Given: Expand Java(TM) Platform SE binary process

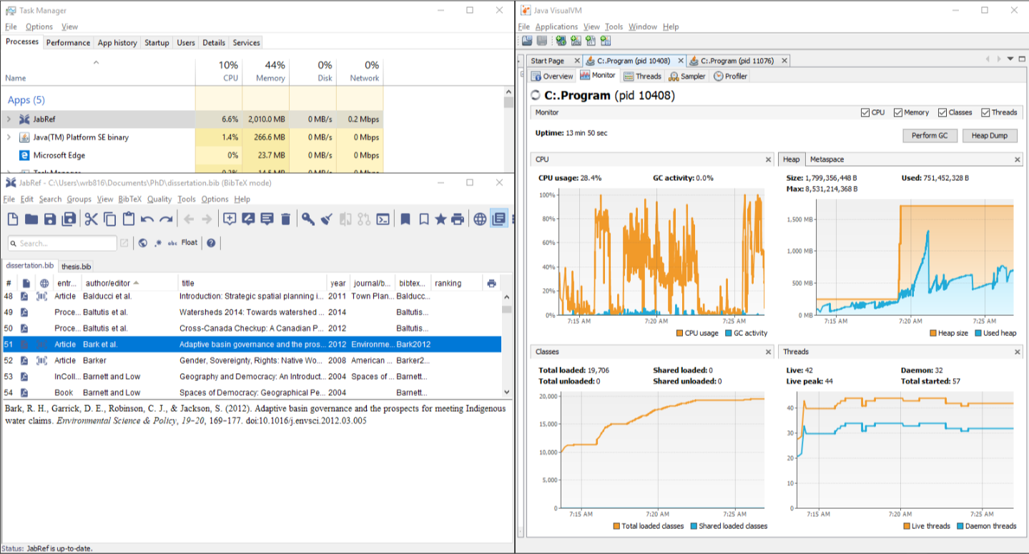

*****

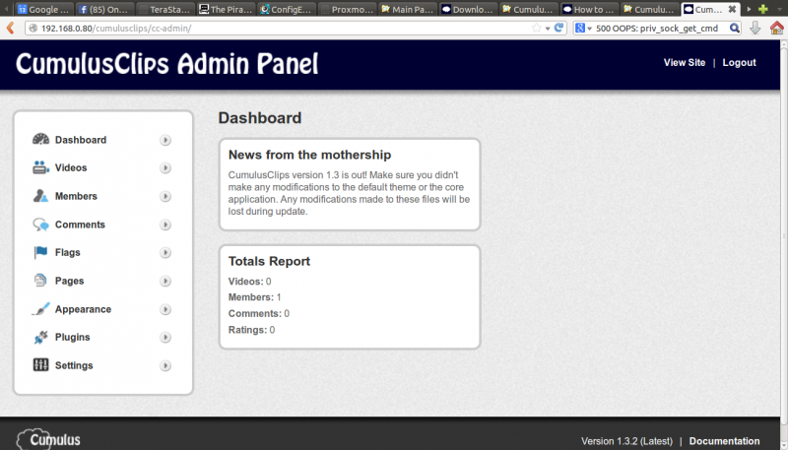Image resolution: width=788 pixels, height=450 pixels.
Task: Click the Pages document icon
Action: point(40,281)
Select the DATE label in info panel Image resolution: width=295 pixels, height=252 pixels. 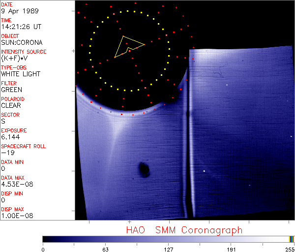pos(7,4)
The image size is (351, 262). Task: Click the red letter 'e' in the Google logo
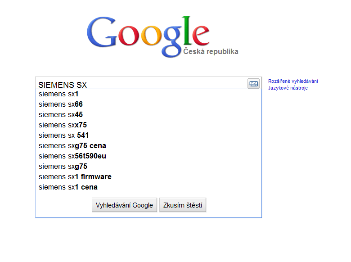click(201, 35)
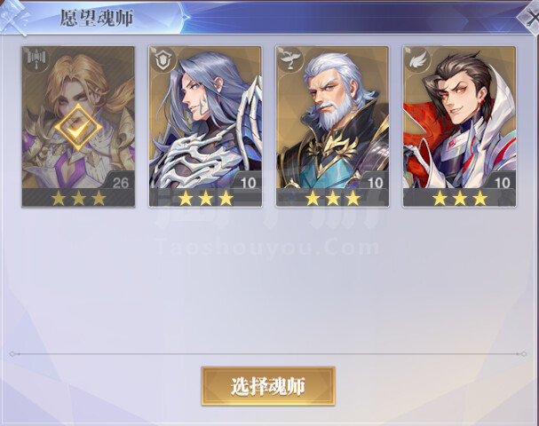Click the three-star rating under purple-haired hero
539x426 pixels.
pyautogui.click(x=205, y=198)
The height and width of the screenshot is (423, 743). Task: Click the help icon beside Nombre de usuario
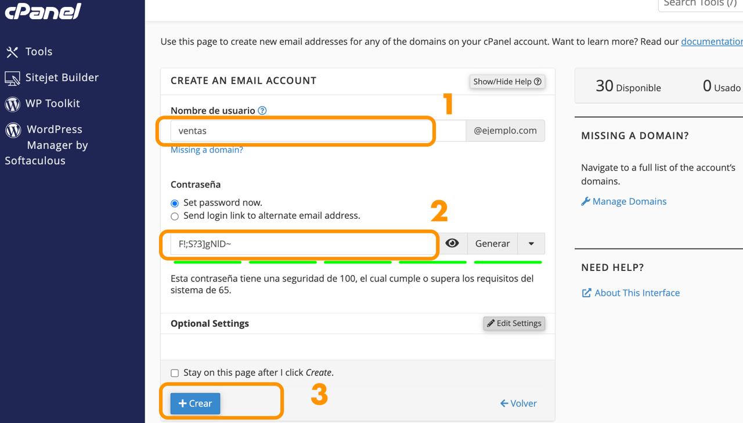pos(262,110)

*****

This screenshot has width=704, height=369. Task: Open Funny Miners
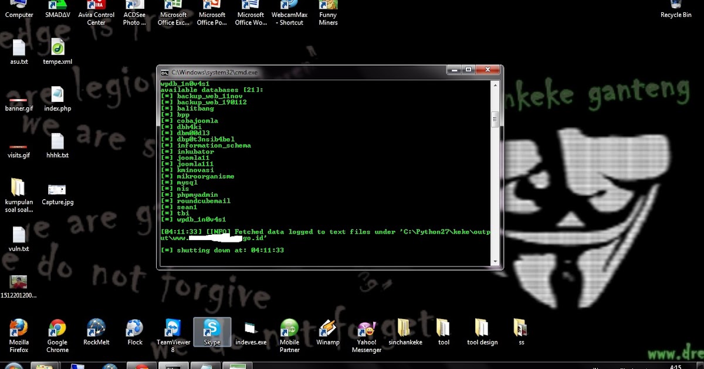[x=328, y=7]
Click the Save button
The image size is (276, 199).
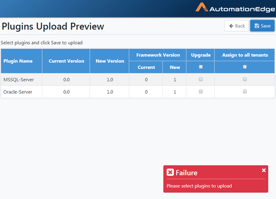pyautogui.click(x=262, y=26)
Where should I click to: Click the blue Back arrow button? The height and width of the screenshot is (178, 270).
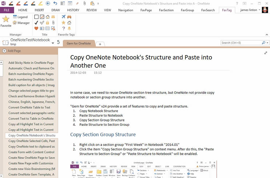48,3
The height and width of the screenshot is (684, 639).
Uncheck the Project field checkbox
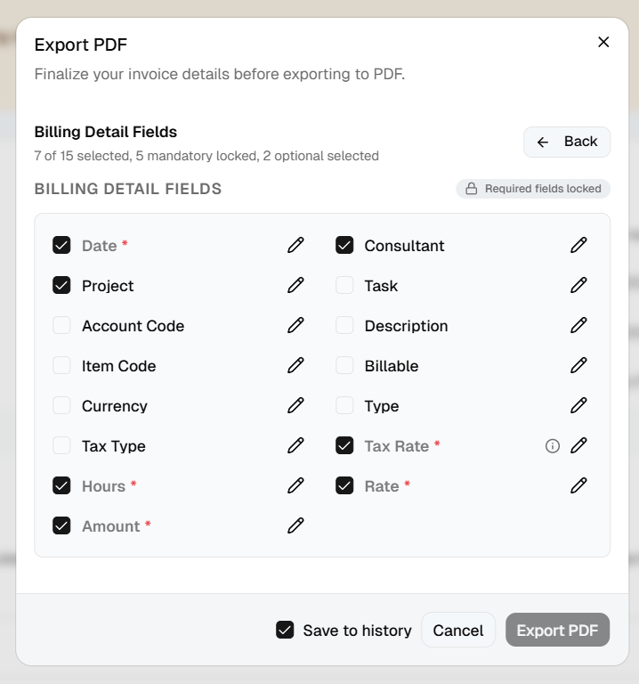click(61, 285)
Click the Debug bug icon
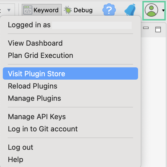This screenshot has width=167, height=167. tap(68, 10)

*****

Directions → Take the entries above and copy exactly the lines starting at the one with "This screenshot has width=704, height=369." and ending at the one with "The height and width of the screenshot is (684, 639)."; nothing outside that span, and no pictures.

The completed task →
This screenshot has width=704, height=369. Task: Open Funny Miners
[x=328, y=7]
Click the Save button
The image size is (276, 199).
pyautogui.click(x=262, y=26)
Where should I click to: Click the blue Back arrow button? The height and width of the screenshot is (178, 270).
48,3
The height and width of the screenshot is (684, 639).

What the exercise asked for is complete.